А Генри пробормотал: «Ох нет!» — и Оливия увидела, что он обмочился: темное пятно разрасталось у его колен и ползло вниз по брючине. Доктор уговаривал: «Давайте попробуем успокоиться. Попробуем помолчать».
Тут они услышали потрескивание переносных раций в зале, уверенные, невзволнованные голоса людей, владеющих ситуацией, и мальчик расплакался. Он плакал, не пытаясь это скрыть; он по-прежнему стоял с револьвером в руке. И вдруг сделал жест рукой, какое-то нерешительное движение, и Оливия прошептала: «Ой, не надо!» До конца жизни она сохранит уверенность, что мальчик подумал о том, чтобы направить револьвер на себя, но полицейские были уже повсюду, защищенные темными жилетами и шлемами. Когда они перерезали липкую ленту, стягивавшую ей запястья, руки и плечи у нее болели так, что она не смогла самостоятельно опустить руки вдоль боков.
Генри стоял на палубе у носа, глядя на залив. Оливия думала, он будет работать в саду, а он — вот он, просто стоит и смотрит на воду.
Он обернулся:
— Привет, Оливия. Вернулась? Тебя что-то долго не было, я ждал — ты приедешь раньше.
— Да я наскочила на Синтию Биббер, и она никак не замолкала.
— Так что же нового у Синтии Биббер?
— Ничего. Абсолютно ничего нового.
Оливия опустилась на полотняный шезлонг на палубе.
— Слушай, — начала она, — я не очень помню. Но ты заступился за ту женщину, а я ведь просто хотела тебе помочь. Я думала, тебе вовсе не по душе слушать ту дерьмовую католическую галиматью.
Генри мотнул головой, будто ему в ухо попала вода и он пытается ее вытряхнуть. Помолчав минуту, он открыл было рот, но снова его закрыл. Отвернулся и опять стал смотреть на воду; довольно долго оба они молчали. В прежние годы их семейной жизни они, бывало, ссорились, и после этих ссор Оливия чувствовала себя плохо — вот так же, как сейчас. Но после определенной точки в семейной жизни перестаешь ссориться или ссоришься совсем иначе, не так, как раньше, подумала она, потому что, когда лет позади оказывается гораздо больше, чем впереди, все становится иначе. Солнечные лучи согревали Оливии руки и плечи, хотя здесь, у подножья холма и у самой воды, в воздухе ощущался холодок.

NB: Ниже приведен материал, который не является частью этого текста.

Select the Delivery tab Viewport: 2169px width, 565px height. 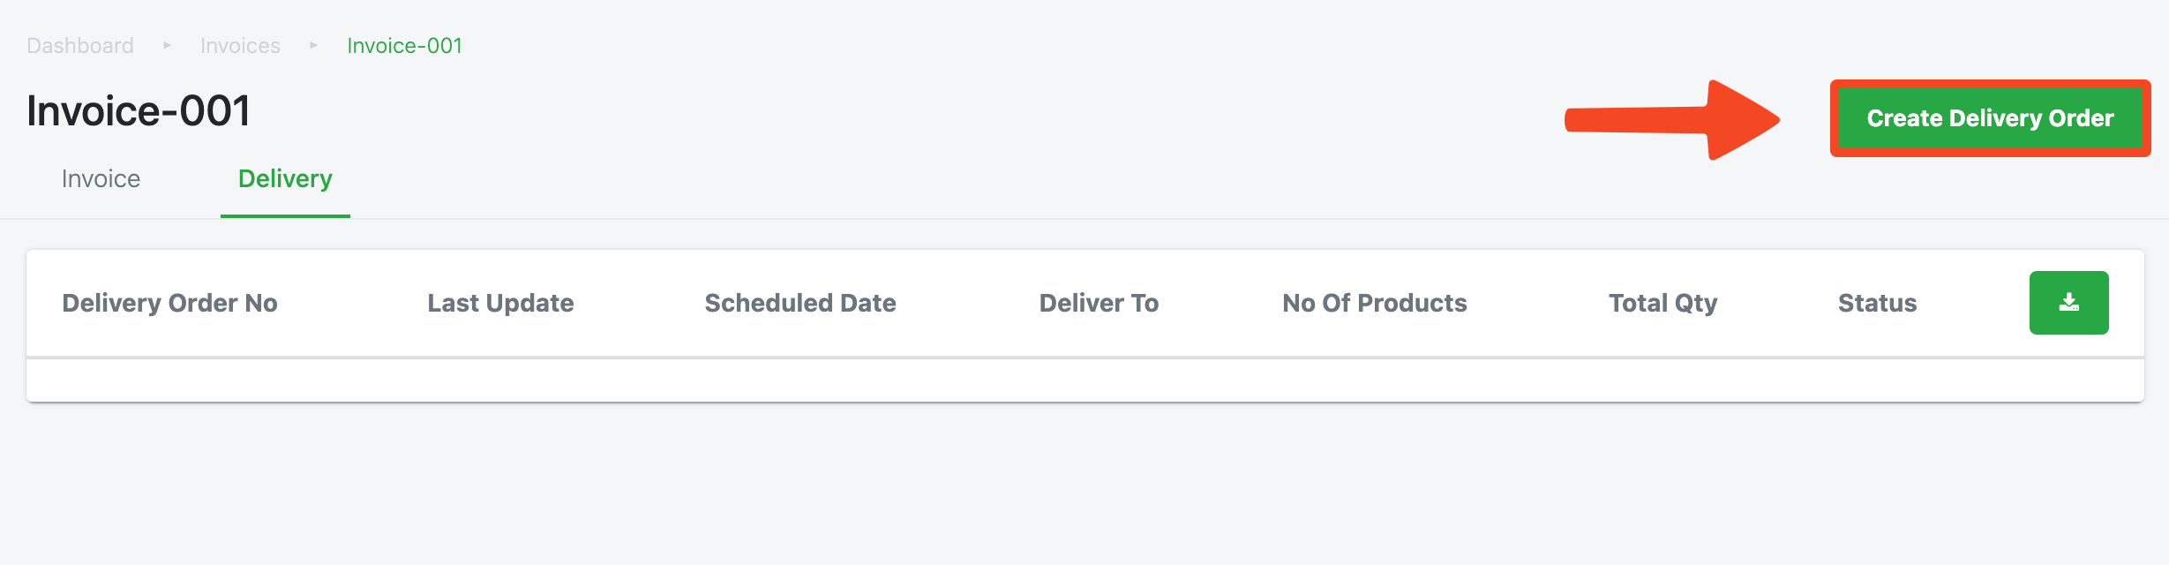(285, 179)
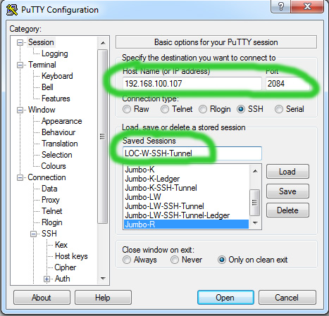The image size is (329, 316).
Task: Open the Proxy settings category
Action: 51,200
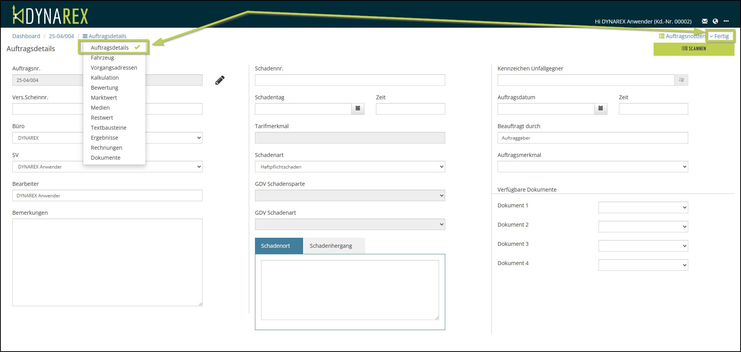Click the Bemerkungen text area
This screenshot has width=741, height=352.
[107, 262]
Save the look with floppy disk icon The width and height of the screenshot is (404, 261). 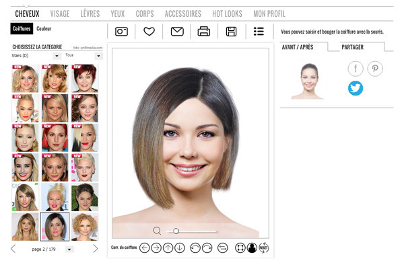coord(231,32)
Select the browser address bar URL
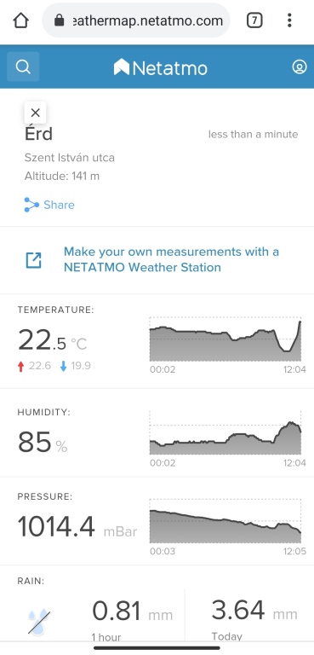This screenshot has width=314, height=655. pos(136,20)
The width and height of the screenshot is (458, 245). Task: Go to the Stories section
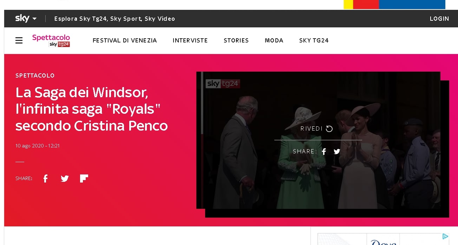tap(236, 40)
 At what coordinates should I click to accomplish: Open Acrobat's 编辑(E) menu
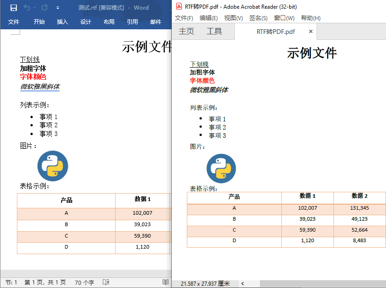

Залив ярко сверкал под послеполуденным солнцем. Катерок с подвесным мотором мчался в сторону Алмазной бухты, высоко задрав нос, а дальше к горизонту шла яхта, один парус у нее был красный, другой — белый. Слышно было, как бьется об утесы вода, — уже завершался прилив. С норвежской сосны прокричала птица-кардинал, а от кустов восковницы, жадно впитывающих солнечное тепло, донесся нежный аромат листьев.
Очень медленно Генри повернулся и опустился на деревянную скамью на носу, наклонившись вперед и подперев руками голову.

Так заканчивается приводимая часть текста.